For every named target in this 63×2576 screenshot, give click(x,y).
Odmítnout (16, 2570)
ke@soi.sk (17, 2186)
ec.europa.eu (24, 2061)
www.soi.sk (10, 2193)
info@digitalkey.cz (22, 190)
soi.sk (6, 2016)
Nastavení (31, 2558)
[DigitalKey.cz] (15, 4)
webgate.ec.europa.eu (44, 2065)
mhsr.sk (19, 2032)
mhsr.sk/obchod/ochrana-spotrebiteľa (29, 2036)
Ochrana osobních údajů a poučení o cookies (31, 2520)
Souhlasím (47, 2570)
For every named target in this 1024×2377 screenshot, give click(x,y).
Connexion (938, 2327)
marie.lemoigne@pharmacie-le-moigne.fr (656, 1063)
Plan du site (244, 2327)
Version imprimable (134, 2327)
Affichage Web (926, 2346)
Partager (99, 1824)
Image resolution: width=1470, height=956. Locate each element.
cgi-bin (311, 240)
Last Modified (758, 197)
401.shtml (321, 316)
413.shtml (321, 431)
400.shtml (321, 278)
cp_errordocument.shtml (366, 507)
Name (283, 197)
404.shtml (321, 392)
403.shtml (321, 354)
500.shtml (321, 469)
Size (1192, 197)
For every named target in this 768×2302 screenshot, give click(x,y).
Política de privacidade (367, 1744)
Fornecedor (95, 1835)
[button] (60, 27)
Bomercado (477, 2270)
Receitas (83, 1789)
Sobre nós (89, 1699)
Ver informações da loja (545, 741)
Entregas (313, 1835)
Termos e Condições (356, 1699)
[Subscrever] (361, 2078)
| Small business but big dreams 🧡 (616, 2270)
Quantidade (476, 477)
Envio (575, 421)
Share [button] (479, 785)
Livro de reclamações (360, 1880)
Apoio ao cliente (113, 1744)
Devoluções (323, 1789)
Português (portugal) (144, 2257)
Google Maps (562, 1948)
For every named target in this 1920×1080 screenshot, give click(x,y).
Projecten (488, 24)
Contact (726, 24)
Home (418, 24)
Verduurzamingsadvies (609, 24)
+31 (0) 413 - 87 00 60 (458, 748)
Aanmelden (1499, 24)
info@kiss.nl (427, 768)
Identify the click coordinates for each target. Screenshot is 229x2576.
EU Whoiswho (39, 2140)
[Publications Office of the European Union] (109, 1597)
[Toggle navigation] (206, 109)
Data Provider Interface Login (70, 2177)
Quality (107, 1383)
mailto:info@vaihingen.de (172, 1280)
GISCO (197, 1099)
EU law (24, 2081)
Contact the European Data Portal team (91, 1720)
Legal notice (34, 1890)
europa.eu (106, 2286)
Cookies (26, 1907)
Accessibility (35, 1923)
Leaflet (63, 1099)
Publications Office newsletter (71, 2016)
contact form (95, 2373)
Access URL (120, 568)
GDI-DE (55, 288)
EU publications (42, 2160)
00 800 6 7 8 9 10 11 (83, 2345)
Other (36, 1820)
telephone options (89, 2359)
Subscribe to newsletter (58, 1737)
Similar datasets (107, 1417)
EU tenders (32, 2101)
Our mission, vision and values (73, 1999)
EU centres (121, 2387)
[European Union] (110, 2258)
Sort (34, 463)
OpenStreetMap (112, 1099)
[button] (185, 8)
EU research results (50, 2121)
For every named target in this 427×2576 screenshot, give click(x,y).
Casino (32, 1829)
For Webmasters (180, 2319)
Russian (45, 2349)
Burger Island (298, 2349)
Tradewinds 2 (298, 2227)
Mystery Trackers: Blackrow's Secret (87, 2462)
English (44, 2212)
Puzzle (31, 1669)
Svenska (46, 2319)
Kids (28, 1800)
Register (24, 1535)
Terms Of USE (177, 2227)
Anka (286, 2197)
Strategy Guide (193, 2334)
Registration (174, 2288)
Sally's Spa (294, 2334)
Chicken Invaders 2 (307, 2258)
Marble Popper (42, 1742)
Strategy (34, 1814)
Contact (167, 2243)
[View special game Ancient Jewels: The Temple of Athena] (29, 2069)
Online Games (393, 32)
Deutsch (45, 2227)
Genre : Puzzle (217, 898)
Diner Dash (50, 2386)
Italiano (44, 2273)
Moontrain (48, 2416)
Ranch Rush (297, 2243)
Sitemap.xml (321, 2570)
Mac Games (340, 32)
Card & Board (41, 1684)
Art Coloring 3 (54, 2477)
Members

============================================================

> [PROBLEM DESCRIPTION] Begin with the line that holds "Legal notice (34, 1890)" and write out each line from there to the end of the material, exactly as it stands. Include nothing else.

> [REPLY TO THE EXERCISE]
Legal notice (34, 1890)
europa.eu (106, 2286)
Cookies (26, 1907)
Accessibility (35, 1923)
Leaflet (63, 1099)
Publications Office newsletter (71, 2016)
contact form (95, 2373)
Access URL (120, 568)
GDI-DE (55, 288)
EU publications (42, 2160)
00 800 6 7 8 9 10 11 (83, 2345)
Other (36, 1820)
telephone options (89, 2359)
Subscribe to newsletter (58, 1737)
Similar datasets (107, 1417)
EU tenders (32, 2101)
Our mission, vision and values (73, 1999)
EU centres (121, 2387)
[European Union] (110, 2258)
Sort (34, 463)
OpenStreetMap (112, 1099)
[button] (185, 8)
EU research results (50, 2121)
For every named target in this 427×2576 screenshot, give click(x,y).
Casino (32, 1829)
For Webmasters (180, 2319)
Russian (45, 2349)
Burger Island (298, 2349)
Tradewinds 2 (298, 2227)
Mystery Trackers: Blackrow's Secret (87, 2462)
English (44, 2212)
Puzzle (31, 1669)
Svenska (46, 2319)
Kids (28, 1800)
Register (24, 1535)
Terms Of USE (177, 2227)
Anka (286, 2197)
Strategy Guide (193, 2334)
Registration (174, 2288)
Sally's Spa (294, 2334)
Chicken Invaders 2 (307, 2258)
Marble Popper (42, 1742)
Strategy (34, 1814)
Contact (167, 2243)
[View special game Ancient Jewels: The Temple of Athena] (29, 2069)
Online Games (393, 32)
Deutsch (45, 2227)
Genre : Puzzle (217, 898)
Diner Dash (50, 2386)
Italiano (44, 2273)
Moontrain (48, 2416)
Ranch Rush (297, 2243)
Sitemap.xml (321, 2570)
Mac Games (340, 32)
Card & Board (41, 1684)
Art Coloring 3 (54, 2477)
Members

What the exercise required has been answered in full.